You have enough to worry about without antagonising the other factions, anyway. Wolves and Draugr present a constant threat if you don’t commit to wiping them out, but focusing too much on your military can result in your people starving and freezing when winter comes. On top of the harsh food and firewood penalties, every winter also brings a calamity like an earthquake or a rat plague, which will wipe out your food stores and spread sickness amongst your clan. They’re a nightmare to deal with, but boot up the multiplayer and It’s all worth it to hear the panicked screams of your friends.
Brendan: God, I love competence. Northgard is a viking strategy that simply knows what it is doing. It is competent. If that sounds like faint praise, it shouldn’t. This land-grabber is merciful to dabblers and those new to the RTS, while also being faithful to the genre that Company of Heroes so excellently reformed. You nab bits of a randomly-generated island, each plot having its own benefits. Maybe there’s some fertile land there to grow a farm. Maybe it has a stone circle you want to examine. Maybe you just need it for longhouse real estate.

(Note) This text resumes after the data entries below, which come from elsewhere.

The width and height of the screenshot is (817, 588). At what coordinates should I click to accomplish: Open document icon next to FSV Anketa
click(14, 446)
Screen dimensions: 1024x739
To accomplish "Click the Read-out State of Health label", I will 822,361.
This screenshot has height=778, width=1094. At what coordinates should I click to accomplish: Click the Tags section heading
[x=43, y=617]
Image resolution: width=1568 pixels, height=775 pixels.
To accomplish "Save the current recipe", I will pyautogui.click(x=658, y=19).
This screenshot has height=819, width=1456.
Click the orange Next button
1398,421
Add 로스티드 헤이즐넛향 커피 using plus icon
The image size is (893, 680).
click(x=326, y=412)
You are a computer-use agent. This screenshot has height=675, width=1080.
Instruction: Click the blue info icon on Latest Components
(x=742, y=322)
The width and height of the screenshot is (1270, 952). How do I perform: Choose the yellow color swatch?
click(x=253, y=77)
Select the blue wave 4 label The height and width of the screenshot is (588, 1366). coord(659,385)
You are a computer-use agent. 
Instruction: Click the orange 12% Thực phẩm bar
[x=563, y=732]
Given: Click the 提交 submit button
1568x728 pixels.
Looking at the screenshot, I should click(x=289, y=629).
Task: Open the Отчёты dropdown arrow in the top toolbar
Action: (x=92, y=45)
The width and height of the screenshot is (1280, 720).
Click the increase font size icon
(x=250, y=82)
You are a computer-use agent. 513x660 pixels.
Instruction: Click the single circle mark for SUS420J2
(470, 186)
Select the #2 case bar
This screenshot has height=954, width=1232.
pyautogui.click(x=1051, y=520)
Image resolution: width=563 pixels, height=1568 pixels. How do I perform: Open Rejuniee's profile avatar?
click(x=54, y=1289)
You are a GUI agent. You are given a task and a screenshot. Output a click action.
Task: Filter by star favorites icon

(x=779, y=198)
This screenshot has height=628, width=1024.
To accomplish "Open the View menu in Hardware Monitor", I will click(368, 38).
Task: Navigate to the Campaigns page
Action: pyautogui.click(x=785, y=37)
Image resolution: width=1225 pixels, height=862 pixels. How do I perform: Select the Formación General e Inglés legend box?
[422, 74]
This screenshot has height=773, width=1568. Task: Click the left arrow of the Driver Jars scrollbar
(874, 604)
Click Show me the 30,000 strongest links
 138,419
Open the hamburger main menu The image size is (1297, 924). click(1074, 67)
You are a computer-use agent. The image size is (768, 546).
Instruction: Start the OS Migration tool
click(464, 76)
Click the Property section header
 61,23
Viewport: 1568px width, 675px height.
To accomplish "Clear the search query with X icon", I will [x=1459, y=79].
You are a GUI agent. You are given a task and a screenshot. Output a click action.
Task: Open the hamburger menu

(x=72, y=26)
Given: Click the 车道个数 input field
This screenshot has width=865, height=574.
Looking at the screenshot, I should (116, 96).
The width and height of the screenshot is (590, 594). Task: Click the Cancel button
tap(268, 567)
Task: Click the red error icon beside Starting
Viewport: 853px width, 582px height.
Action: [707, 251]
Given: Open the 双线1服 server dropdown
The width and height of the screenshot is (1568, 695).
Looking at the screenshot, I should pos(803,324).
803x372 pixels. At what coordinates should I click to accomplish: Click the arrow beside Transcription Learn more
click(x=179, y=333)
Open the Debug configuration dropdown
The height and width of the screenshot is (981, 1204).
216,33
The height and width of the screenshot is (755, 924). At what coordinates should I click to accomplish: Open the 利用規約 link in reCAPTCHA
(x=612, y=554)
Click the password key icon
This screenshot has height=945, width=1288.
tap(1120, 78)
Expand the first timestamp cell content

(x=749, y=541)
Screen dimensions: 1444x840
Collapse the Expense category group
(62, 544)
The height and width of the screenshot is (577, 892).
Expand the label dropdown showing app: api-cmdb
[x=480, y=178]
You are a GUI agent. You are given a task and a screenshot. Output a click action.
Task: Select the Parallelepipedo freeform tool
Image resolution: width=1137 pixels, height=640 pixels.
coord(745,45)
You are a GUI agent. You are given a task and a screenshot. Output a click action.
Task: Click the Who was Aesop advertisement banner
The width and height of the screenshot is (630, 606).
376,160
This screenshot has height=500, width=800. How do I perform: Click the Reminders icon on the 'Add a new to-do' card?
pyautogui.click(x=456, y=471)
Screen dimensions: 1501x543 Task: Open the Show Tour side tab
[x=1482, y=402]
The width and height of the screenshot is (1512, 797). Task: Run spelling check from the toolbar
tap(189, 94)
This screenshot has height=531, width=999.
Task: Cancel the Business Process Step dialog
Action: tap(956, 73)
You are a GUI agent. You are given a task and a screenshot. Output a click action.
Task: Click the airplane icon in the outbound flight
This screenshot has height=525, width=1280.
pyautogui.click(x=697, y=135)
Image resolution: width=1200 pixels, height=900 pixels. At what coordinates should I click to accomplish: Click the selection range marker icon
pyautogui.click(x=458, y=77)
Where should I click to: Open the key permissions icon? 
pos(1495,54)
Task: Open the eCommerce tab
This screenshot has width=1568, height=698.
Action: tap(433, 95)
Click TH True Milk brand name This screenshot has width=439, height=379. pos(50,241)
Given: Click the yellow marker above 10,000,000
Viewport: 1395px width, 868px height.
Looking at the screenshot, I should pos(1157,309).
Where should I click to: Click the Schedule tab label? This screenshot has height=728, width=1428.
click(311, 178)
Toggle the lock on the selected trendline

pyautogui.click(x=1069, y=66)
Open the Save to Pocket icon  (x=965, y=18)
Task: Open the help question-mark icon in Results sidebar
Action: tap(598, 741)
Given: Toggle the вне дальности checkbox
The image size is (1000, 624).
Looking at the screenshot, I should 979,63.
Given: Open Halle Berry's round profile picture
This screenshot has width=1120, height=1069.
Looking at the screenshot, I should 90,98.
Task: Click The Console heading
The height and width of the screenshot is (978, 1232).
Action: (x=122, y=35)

Whatever the case, you expand to expand. But conquering isn’t a simple matter of rolling over everything with troops. Victory can be achieved through military might, but because of the low population cap each warrior lost to the axe feels like a harsh blow. And since you’re often re-assigning villager’s tasks, each fighter is also a potential hunter, merchant, or witch doctor. That makes it tempting to go for other types of victory conditions. A good trading plan or lore-farming strategy can also win you the game. Although there will still be challenges. Harsh winters can leave you without food. Giants can ally with your foes and come stomping into your territory. An armoured bear can eat all your fishermen. Like all good map-based strategy games, Northgard is about staying in control when everything is going wrong.